For instance, in a one hectare soybean field, the minimum one can plant is 80 kilogrammes and this can go up to 120 kilogrammes of seed depending on the physiological characteristics of the variety, that is whether it is an upright standing variety or bushy.
These are things we need to know at the time of buying seed. The highest yielding soybean varieties in Zambia are around five to six metric tonnes per hectare. Good farmers like the ones I know on the Copperbelt and Mkushi get as high as 4.5 metric tonnes per hectare as the average yield.
While working on the Bill and Melinda Gates Foundation-funded project in Eastern Province, there was one smallholder farmer who managed to get three metric tonnes of soya beans per hectare in Lundazi through conservation agriculture.
I was so elated by these result because the average national yields of soya beans for small-scale farmers in Zambia are around 900 kilogrammes metric tonnes per hectare and for one to get three tonnes, was a 230 percent increase. This shows that we can achieve the best yields like commercial farmers if we put our fields in order.
Similarly, this is the case with maize as well.

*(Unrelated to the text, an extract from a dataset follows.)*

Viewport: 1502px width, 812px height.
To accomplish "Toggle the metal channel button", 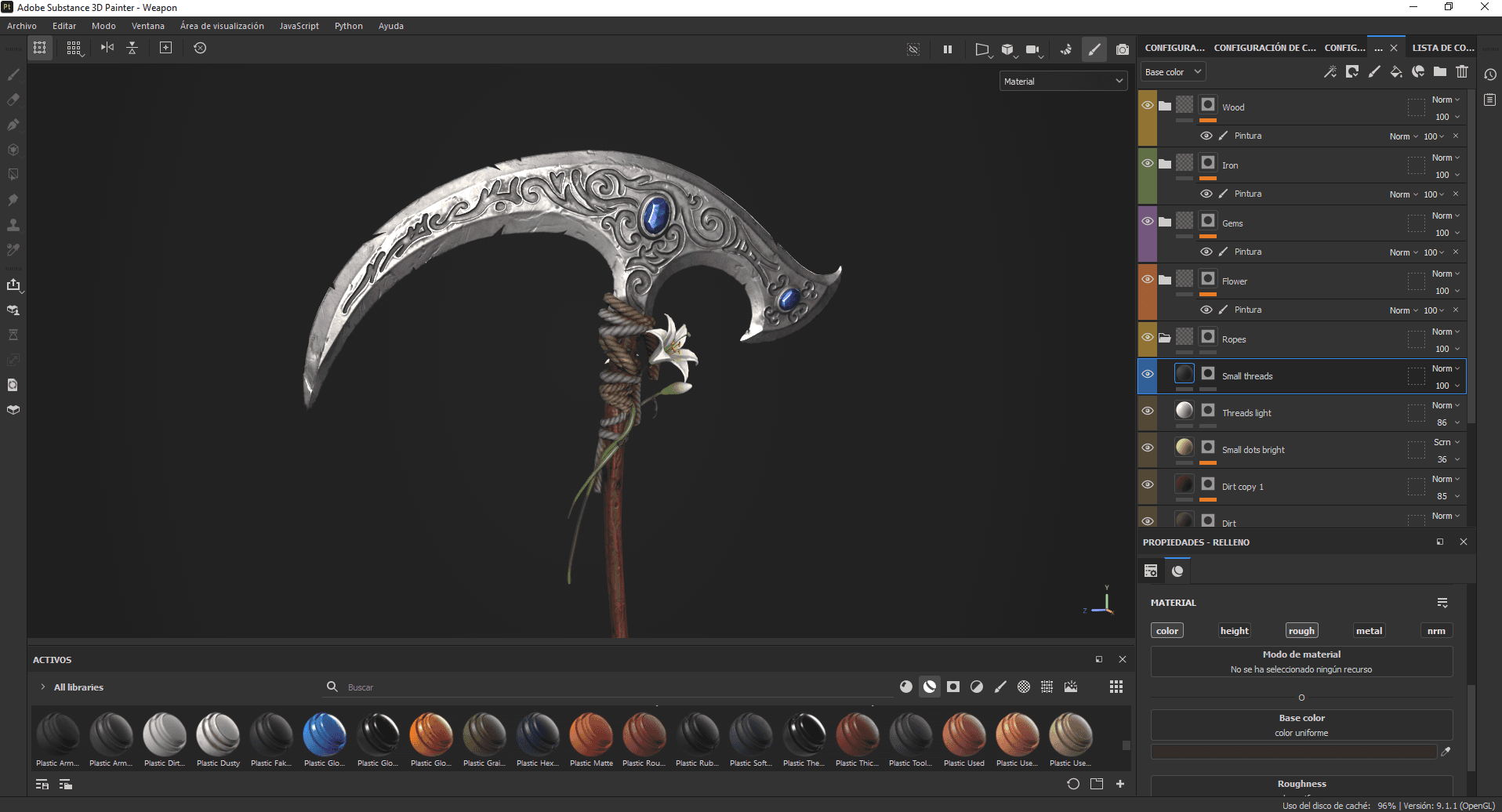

Nearly each and every small-scale farmer grows maize in this country and most often one will talk of having planted 10 kilogrammes of seed in a hectare.
Such farmers should never expect to get miracles by thinking they may get six tonnes and above even if they increased the fertiliser rates. The minimum quantity of seed that can be planted in a hectare is 20 kilogrammes, which can go up to 25 kilogrammes.
This will also depend on the grain size and the type of variety as well but it should never fall below 20 kilogrammes. Deliberately, I have decided to share this piece of advice because good farmers are smelling an opportunity next year.
Signs are showing that the rain patterns in the region will not be favourable for rain-fed crops. We have already been told how dry it has been in South Africa and that country will likely import more maize for stock feed as well as for human consumption. We could be the most likely supplier if we do the right thing and have that bumper harvest you always claim we get.
Remember that productivity is a function of many factors and if you miss just one, then forget about getting the best yields that you anticipate.
To sum it up, in these series of articles we have discussed using certified seed, planting at the right depth and time, timely and right application of fertilisers, weed and disease management, using good agricultural practices especially now that we are most likely to have inadequate water in most areas, planting the right quantity of seed per hectare and of course the last one is to manage our post-harvest loses such as protecting our grains from pest infestation.
Once all this is done, we can talk about better economic yields. If only the national average yields for maize can be above five tonnes for maize and two tonnes for soya beans, with the sheer numbers of farmers involved in agriculture in Zambia, that is the only time I will smile and say we have a bumper harvest; a harvest of above 9.6 million tonnes for maize.
The author is an agri-business practitioner.